Lip-synchronization refers to the adjustment of audio and video tracks so that lip movements and spoken sound match exactly in time. A lack of synchronization (lip sync error) disturbs speech comprehension and can lead to cognitive overload. In subtitling and for hearing aids with video streaming, precise lip synchronization is essential in order to correctly assign speech sources. Technically, the delay is measured digitally and compensated for in milliseconds. Good synchronization improves the perceived naturalness and acceptance of audiovisual content.

The logarithmic scale represents values in exponential steps so that large data ranges can be represented compactly. In audiology, the sound pressure level is measured logarithmically in decibels (dB) to represent linear hearing perception. A doubling of loudness corresponds to approximately +10 dB, which is plausible and manageable on a logarithmic scale. Audiograms and frequency responses of hearing aids use this scaling to clearly visualize hearing thresholds and amplification profiles. Logarithmic representations make it easier to compare different levels and frequency ranges.

Speech therapy in aural rehabilitation focuses on the language and communication skills of people with hearing loss. Speech therapists train articulation, pronunciation and sound comprehension using auditory-visual methods, including lip reading and sound therapy. They develop individual therapy plans to promote speech comprehension in everyday situations. They also use auditory training and cognitive strategies to compensate for central processing disorders. Close collaboration with audiologists and psychologists ensures a holistic approach to treatment.

Air conduction is the main auditory pathway in which sound waves pass through the ear canal, vibrate the eardrum and are transmitted to the inner ear via the ossicular chain. Sound and speech audiometry measure air conduction thresholds via headphones to determine the extent of hearing loss. Deviations between air and bone conduction indicate sound conduction problems or middle ear diseases. The air conduction curve in the audiogram forms the basis of every hearing diagnosis. Pathologies such as otoscopy findings are correlated with air conduction data.

An air conduction audiogram is a graphical representation of hearing thresholds over frequencies, measured by an air conduction test. It shows individual hearing curves and defines the degree of hearing loss, e.g. mild, moderate or profound. The curve distinguishes between air conduction and bone conduction to differentiate between causes of hearing loss. Standardized test frequencies range from 125 Hz to 8 kHz, and up to 16 kHz for high-frequency audiometry. Audiograms are essential for the selection and adjustment of hearing aids.

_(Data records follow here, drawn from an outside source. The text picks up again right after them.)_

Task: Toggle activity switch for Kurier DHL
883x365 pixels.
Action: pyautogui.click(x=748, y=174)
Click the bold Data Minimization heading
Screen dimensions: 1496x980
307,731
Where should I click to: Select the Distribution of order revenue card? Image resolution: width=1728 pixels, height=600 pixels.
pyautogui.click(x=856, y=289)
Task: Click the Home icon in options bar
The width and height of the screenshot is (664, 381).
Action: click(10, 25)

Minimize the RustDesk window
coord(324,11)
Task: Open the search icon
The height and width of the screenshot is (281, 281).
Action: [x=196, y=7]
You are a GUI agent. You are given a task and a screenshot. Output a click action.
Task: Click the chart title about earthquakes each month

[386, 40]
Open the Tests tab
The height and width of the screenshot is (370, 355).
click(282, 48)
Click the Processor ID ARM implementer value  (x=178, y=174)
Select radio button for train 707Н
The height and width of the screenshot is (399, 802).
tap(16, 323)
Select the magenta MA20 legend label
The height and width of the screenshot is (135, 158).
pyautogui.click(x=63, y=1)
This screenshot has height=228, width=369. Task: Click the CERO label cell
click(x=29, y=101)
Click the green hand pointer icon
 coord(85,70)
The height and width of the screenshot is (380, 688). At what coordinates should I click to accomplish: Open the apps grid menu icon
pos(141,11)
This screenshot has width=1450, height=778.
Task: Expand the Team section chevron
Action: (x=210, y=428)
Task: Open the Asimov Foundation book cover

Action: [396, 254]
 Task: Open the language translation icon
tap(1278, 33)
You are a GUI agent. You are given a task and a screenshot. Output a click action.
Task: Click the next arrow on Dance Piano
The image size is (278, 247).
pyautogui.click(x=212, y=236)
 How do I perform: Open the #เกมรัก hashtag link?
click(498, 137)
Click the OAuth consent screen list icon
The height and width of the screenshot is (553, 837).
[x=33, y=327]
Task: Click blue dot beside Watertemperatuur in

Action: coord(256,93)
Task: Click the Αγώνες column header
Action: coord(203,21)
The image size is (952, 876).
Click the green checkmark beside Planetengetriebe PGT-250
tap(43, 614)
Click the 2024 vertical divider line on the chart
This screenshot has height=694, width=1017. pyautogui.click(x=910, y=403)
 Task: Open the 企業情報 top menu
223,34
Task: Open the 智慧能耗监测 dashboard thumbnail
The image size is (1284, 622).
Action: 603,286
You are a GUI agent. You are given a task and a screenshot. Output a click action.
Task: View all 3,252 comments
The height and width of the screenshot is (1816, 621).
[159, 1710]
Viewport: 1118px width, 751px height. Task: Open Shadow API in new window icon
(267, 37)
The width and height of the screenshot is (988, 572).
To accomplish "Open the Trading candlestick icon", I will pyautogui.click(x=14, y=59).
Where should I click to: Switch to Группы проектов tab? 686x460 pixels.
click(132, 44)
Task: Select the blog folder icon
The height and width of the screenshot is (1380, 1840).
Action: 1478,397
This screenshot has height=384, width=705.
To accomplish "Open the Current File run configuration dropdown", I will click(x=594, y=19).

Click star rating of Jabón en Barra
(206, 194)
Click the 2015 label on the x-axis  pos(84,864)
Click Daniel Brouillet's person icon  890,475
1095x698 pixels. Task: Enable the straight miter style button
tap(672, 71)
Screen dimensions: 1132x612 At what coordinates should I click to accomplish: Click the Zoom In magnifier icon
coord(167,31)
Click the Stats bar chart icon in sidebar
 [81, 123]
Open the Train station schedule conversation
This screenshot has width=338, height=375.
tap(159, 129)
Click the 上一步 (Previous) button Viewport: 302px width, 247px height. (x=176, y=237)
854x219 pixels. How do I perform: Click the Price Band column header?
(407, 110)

Airborne sound is sound that propagates through the air as a pressure wave and leads to hearing via the outer ear. It differs from structure-borne sound as the sound source consists of air molecule pressure fluctuations. In room acoustics, airborne sound levels, reflection and absorption are analyzed in order to optimize reverberation and reverberation. Hearing tests and noise measurements are based on airborne sound measurements with microphones. Hearing protection aims to reduce airborne sound levels to below the limits that are harmless to health.